The Book Show S3 #9 26th March 2016 (Historical Fiction)

On The Book Show this week, all of our guests journey into the past through their books.

Sinéad Gleeson talks to best-selling author Tracy Chevalier about her latest novel At The Edge Of The Orchard (Borough Press) which is set in America in the mid-nineteenth Century.

It follows the fortunes of the Goodenough family who have settled in the swamp lands of Ohio where they plant apple trees for fruit and for liquor.

Meticulously researched, Chevalier’s novel crosses generations and the continent and blends real lives with fictional ones.

Botany provides a theme for the novel, as she explains to Sinéad her fascination with the nineteenth century apple growing trade and with the real-life botanist and plant collector William Lobb.

Sinéad is joined in studio by three Irish writers whose work is set in the past and whose novels also blend fiction and history.

Nuala O’Connor’s Miss Emily (Sandstone Press) is a story about the American poet Emily Dickinson’s fictional Irish maid. Gavin McCrea’s Mrs.Engels (Scribe) is a fictional account of the real-life relationship between the English mill-owner and political radical Frederick Engels and two sisters Mary and Lizzie Burns. Marita Conlon-McKenna’s latest novel Rebel Sisters (Transworld) looks at how the members of one family in Dublin became caught up in the 1916 Rising there and caught up with its leaders.
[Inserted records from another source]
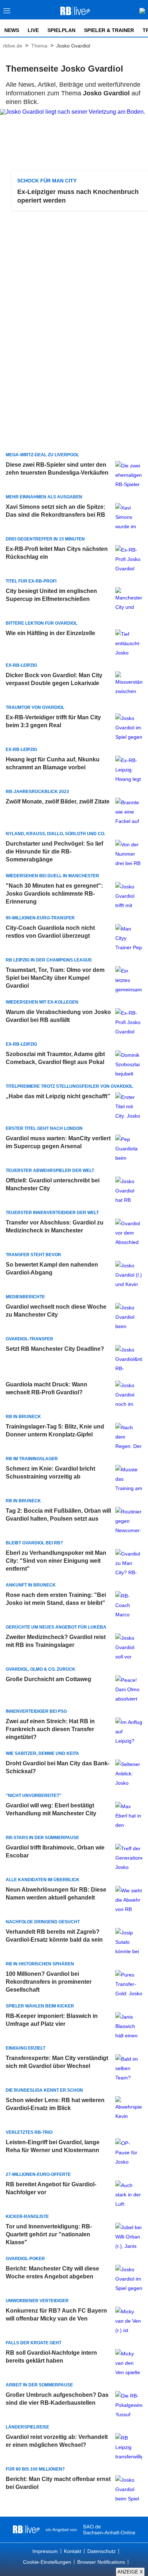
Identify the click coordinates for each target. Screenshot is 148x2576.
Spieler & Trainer (109, 30)
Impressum (45, 2551)
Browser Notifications (101, 2561)
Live (33, 30)
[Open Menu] (7, 13)
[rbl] (26, 2529)
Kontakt (72, 2551)
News (11, 30)
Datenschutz (101, 2551)
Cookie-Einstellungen (47, 2561)
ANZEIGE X (130, 2572)
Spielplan (61, 30)
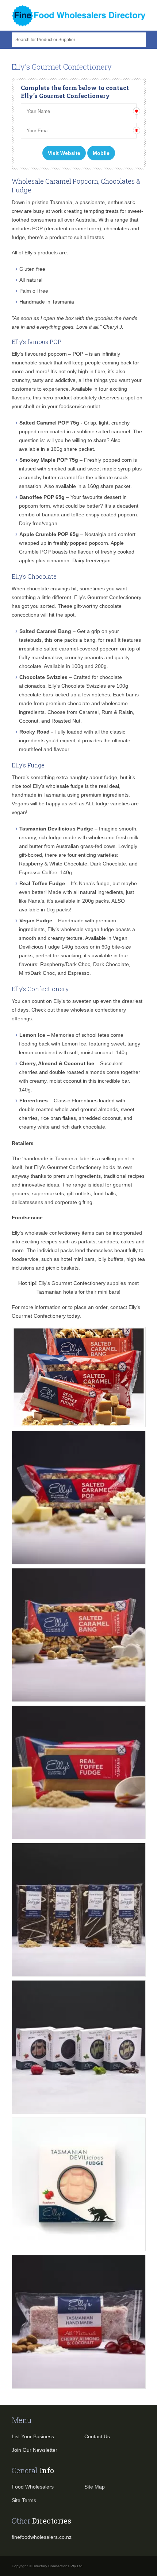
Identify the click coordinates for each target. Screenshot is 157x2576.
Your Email (37, 125)
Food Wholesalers (33, 2487)
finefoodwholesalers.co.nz (42, 2537)
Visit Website (64, 153)
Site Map (94, 2487)
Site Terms (24, 2500)
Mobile (101, 153)
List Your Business (33, 2436)
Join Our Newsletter (34, 2450)
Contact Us (97, 2436)
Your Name (37, 106)
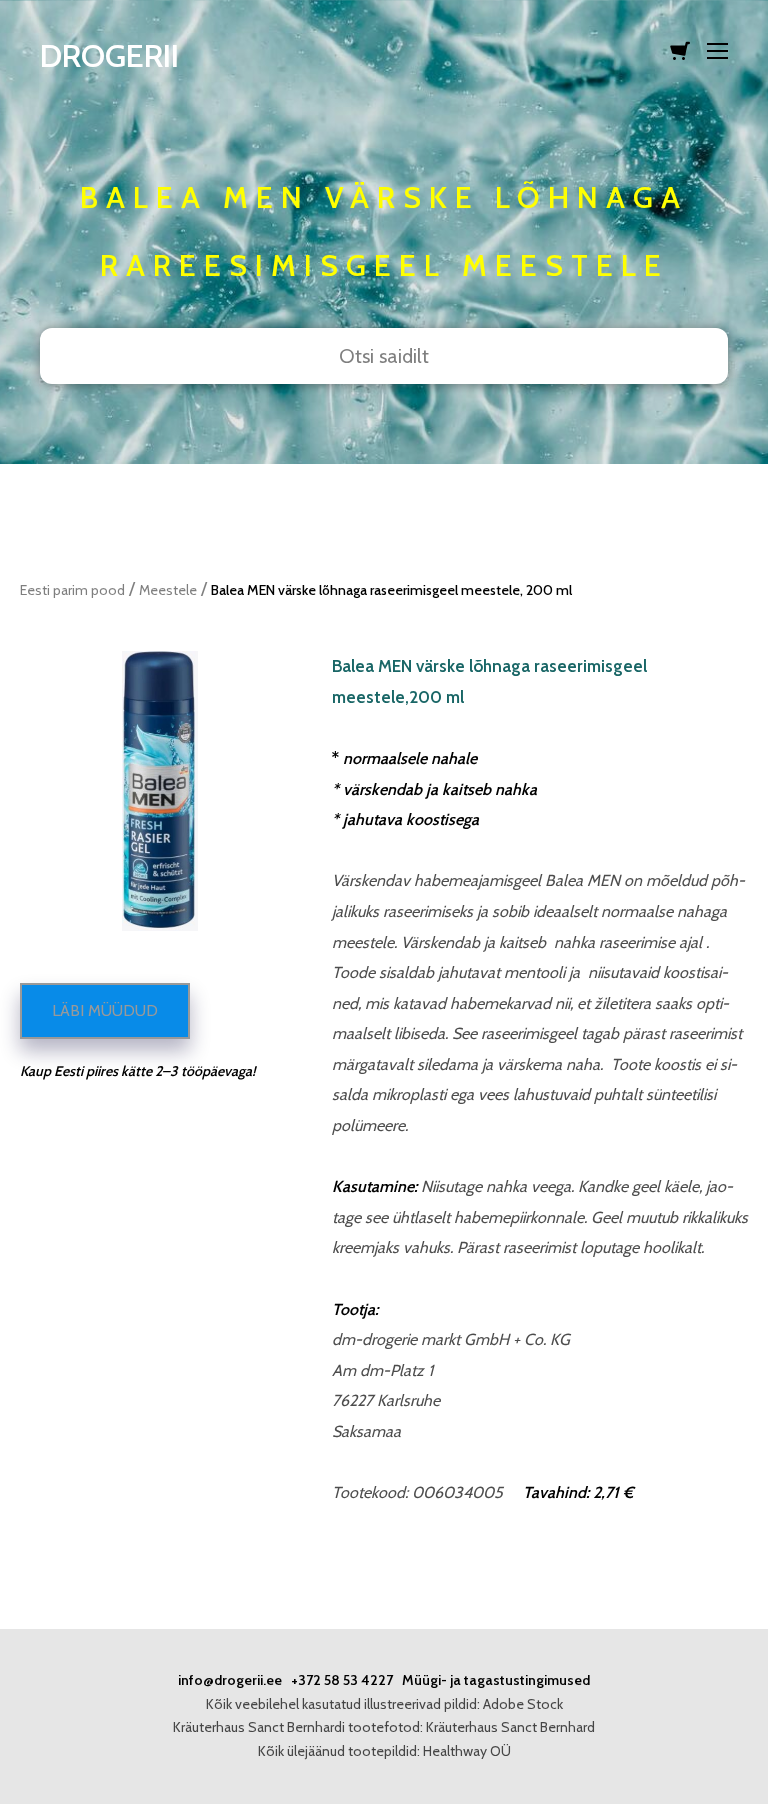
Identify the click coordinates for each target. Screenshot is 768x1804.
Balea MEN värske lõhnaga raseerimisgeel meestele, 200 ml (391, 590)
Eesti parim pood (72, 590)
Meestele (168, 590)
They discuss these novels and writing about historical events and characters.

Yann Martel is probably best known for his novel The Life of Pi which was also turned into a movie by director Ang Lee. He talks to The Book Show about his latest novel The High Mountains of Portugal (Canongate) which links three stories set in three different periods in the twentieth century.

Each story deals with loss and grief and Yann tells us that his writing has led him to explore religion which he feels is counter to our age. He also speaks about how animals in his fiction often bring his characters to the ‘here and now’.